• [What this task involves]
Answer these from the market data passage below:
(a) What three consequences does under-reporting of subscriber counts trigger?
(b) Which exchange protocols does the ticker plant parse?
(c) What does change-based conflation do?

╭─ Given passage

Reporting obligations: Monthly/quarterly subscriber counts submitted to each exchange or via data vendor. Under-reporting triggers back-billing, penalties, and contract termination.

Redistribution: Raw exchange data requires explicit redistribution agreements and additional fees for client-facing display. Vendors typically handle redistribution for data consumed through their platforms.

Cost management: Audit usage periodically to eliminate unused subscriptions. Use delayed data where real-time is unnecessary. Track non-display use — many firms discover unreported non-display obligations only during exchange audits.

6. Market Data Distribution Architecture

Ticker plant: Central ingestion and normalization layer. Parses exchange protocols (ITCH, PITCH, FIX), normalizes to unified schema, maps symbology, caches latest values, applies conflation, and monitors feed health.

Fan-out patterns: Topic-based pub-sub (dominant pattern; middleware: Solace, TIBCO, 29West, Kafka for lower-latency needs), request-reply (REST for on-demand lookups), multicast (network-level fan-out for ultra-low-latency co-located environments).

Conflation: Throttles update rates for slower consumers. Time-based (deliver latest value every N ms), change-based (suppress duplicates), priority-based (never conflate trades; conflate quotes for slower consumers).

APIs: REST for historical/reference data, WebSocket for real-time streaming to web/mobile applications, proprietary binary APIs for ultra-low-latency consumers.

╰─
╭─ Information supplied

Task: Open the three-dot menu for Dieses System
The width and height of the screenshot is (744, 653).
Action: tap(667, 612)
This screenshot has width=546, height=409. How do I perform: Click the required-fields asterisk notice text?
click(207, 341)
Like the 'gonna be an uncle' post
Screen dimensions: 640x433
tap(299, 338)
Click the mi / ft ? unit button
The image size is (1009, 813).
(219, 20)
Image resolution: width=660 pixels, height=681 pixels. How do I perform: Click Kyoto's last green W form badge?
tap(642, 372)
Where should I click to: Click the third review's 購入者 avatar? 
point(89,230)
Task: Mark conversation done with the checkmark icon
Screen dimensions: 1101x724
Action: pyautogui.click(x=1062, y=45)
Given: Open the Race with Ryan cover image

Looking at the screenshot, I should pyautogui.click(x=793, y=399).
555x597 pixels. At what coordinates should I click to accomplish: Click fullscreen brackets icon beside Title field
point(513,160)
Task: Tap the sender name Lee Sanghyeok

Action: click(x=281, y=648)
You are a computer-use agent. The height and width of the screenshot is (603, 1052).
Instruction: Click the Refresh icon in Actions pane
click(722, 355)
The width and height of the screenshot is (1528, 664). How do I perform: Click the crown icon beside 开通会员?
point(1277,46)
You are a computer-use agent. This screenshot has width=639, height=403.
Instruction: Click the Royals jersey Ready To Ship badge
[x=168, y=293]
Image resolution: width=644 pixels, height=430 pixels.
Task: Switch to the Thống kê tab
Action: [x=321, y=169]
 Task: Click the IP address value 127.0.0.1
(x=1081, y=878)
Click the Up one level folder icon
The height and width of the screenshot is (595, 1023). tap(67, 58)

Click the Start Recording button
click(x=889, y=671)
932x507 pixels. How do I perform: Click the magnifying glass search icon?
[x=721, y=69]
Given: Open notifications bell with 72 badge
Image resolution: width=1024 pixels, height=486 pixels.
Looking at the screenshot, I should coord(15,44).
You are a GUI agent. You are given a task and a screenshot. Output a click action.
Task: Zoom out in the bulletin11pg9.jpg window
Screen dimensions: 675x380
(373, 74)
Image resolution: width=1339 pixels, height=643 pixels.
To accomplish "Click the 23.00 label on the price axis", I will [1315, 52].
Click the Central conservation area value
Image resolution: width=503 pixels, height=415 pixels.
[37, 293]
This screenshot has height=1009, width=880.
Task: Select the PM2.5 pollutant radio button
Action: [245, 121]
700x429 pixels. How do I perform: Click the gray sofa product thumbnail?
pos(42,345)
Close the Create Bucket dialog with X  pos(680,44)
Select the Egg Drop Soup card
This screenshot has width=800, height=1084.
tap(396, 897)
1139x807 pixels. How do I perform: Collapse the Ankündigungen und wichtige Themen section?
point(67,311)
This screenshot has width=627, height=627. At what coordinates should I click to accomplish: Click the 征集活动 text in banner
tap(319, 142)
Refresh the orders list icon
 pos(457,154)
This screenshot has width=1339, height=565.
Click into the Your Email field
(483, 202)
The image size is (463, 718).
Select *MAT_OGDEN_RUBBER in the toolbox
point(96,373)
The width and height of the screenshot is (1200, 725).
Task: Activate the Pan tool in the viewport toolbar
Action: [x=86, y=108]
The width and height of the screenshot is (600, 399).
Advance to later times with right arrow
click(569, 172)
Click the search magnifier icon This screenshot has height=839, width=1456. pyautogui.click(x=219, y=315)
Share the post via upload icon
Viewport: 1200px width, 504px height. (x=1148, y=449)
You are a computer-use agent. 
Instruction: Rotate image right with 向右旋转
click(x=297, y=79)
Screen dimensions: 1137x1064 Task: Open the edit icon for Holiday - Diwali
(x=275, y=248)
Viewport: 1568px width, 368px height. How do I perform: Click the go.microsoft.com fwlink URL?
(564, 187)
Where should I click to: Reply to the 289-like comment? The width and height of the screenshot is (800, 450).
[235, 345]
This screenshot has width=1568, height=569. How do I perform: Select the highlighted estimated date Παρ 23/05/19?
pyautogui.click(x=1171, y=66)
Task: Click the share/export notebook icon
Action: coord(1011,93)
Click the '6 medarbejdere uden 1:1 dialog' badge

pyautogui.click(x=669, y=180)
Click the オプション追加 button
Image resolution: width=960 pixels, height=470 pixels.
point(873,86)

╰─

• [Response box]
(a) Back-billing, penalties, and contract termination.
(b) ITCH, PITCH, and FIX.
(c) It suppresses duplicates.